* [ASSIGNMENT] All of the records below must be output exactly, with no pictures carried over.

* [SOURCE DATA]
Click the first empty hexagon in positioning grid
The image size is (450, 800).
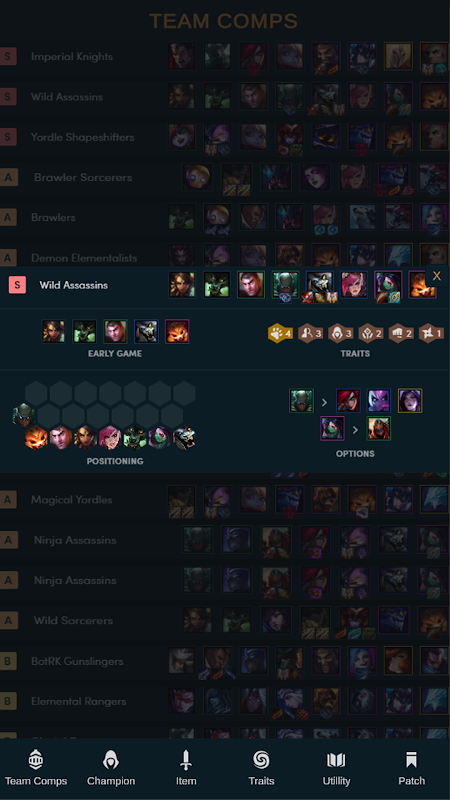click(36, 393)
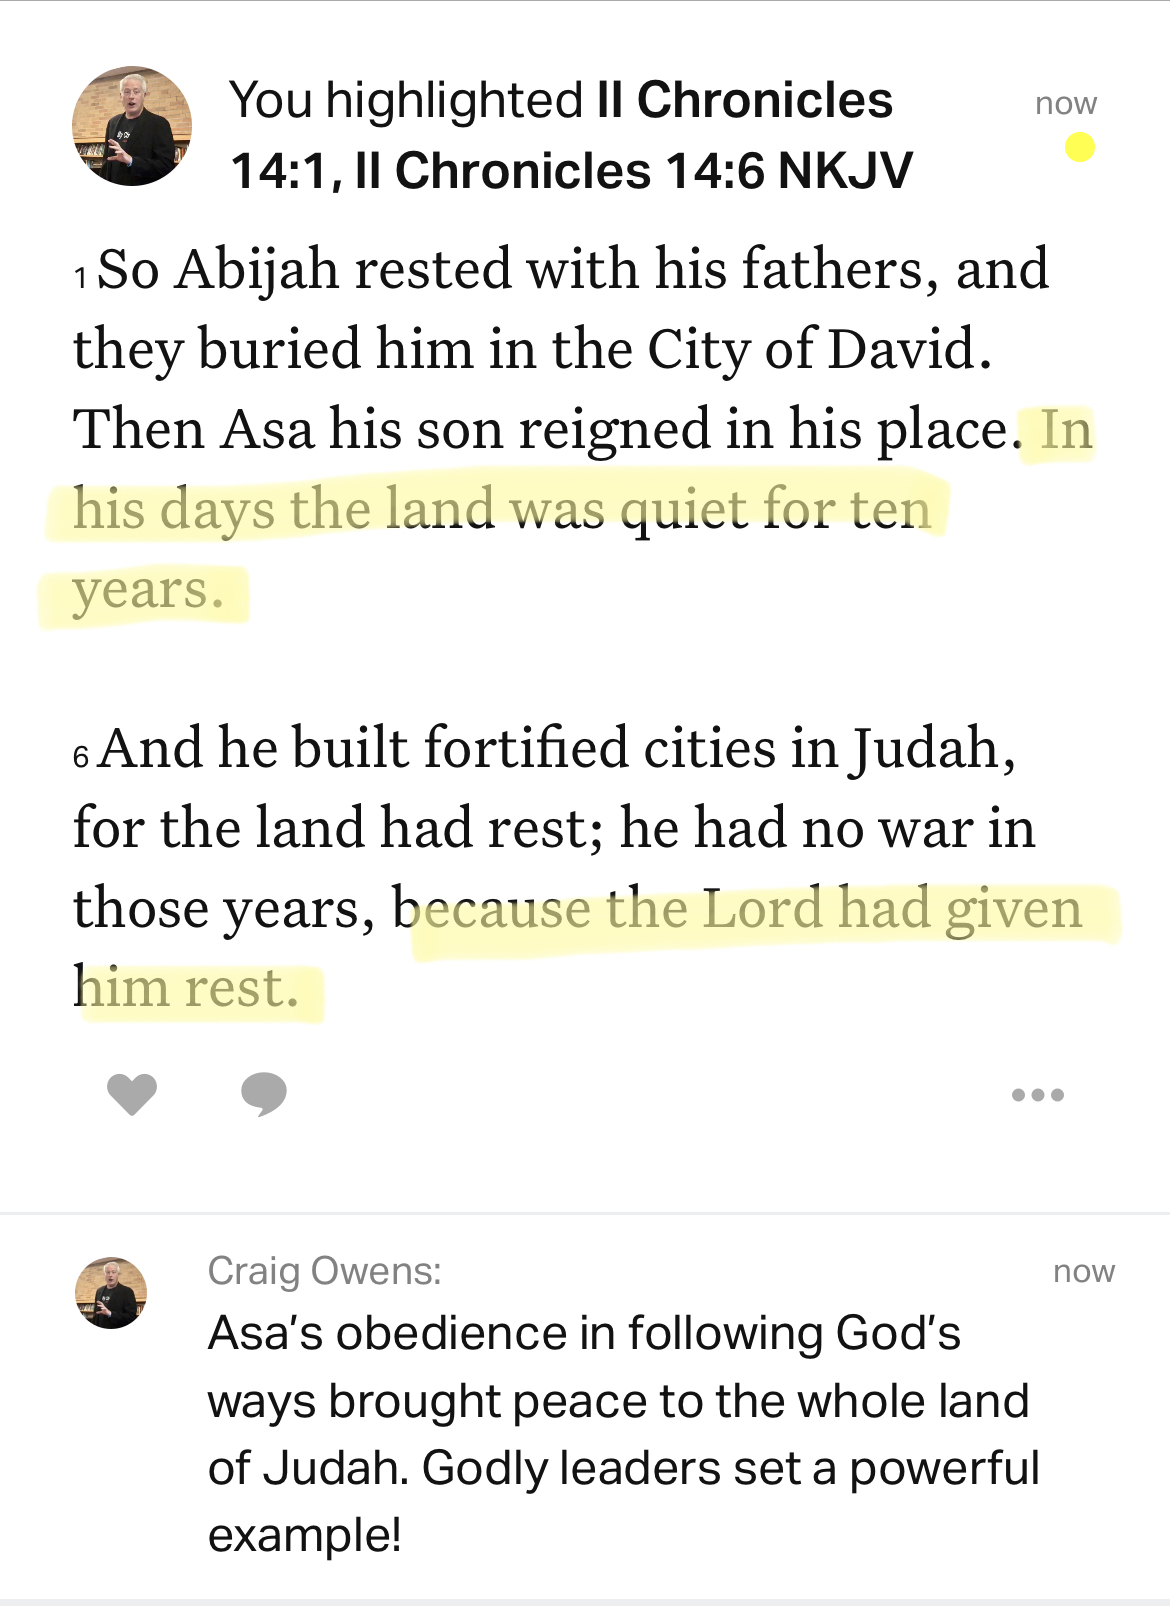Open comments with the speech bubble icon
Viewport: 1170px width, 1606px height.
264,1094
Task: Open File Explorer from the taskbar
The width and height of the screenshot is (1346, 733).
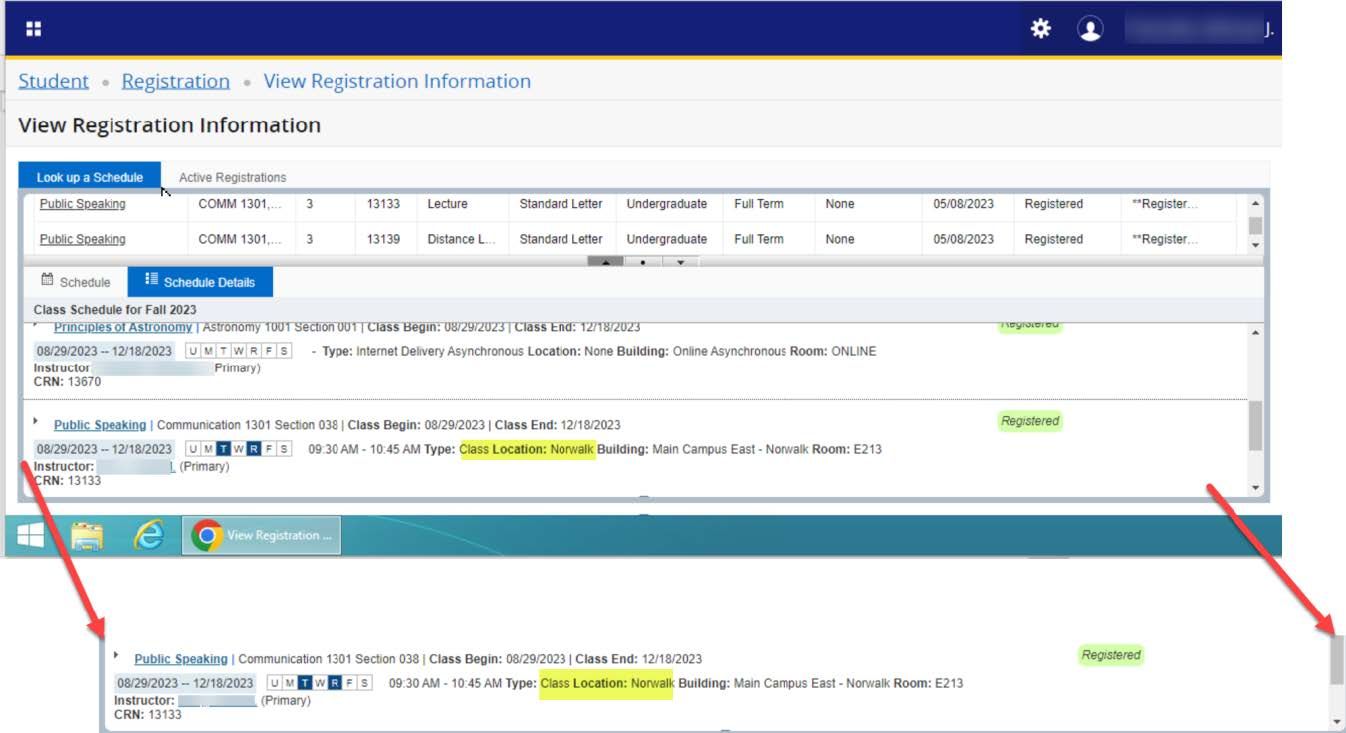Action: click(88, 536)
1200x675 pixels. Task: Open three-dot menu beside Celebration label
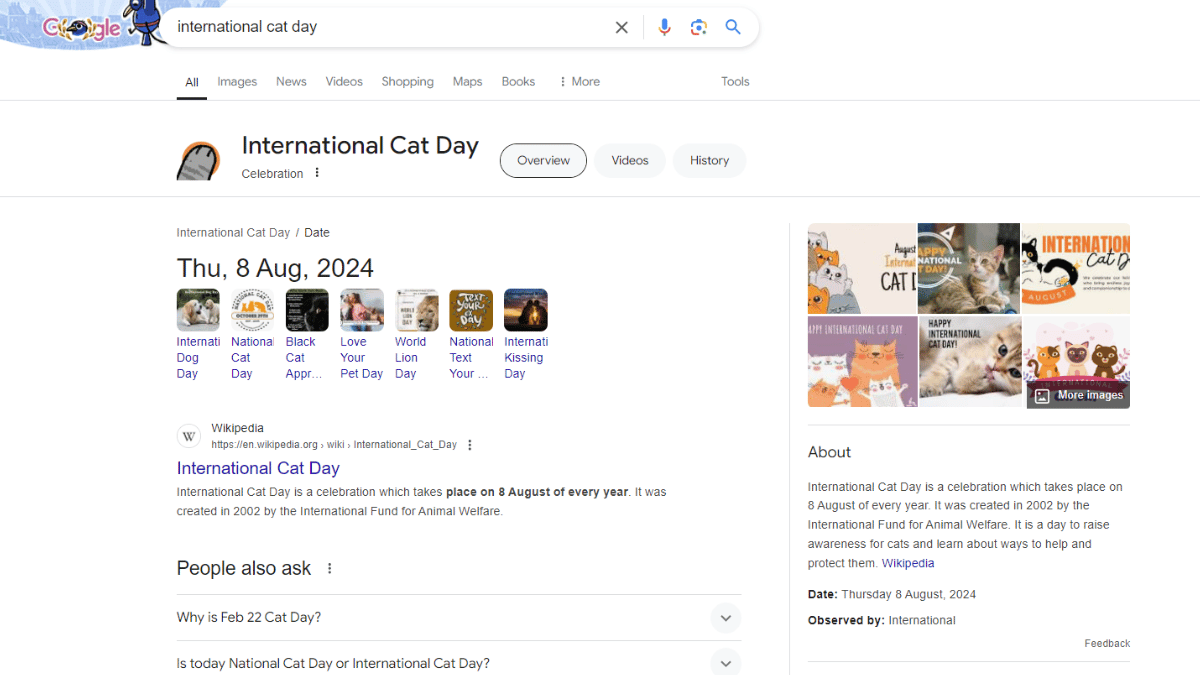click(x=317, y=173)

* [ANSWER BOX]
Click the first empty hexagon in positioning grid
The image size is (450, 800).
click(36, 393)
Open comments with the speech bubble icon
Viewport: 1170px width, 1606px height.
264,1094
Task: Open File Explorer from the taskbar
The width and height of the screenshot is (1346, 733).
Action: click(88, 536)
1200x675 pixels. Task: Open three-dot menu beside Celebration label
click(x=317, y=173)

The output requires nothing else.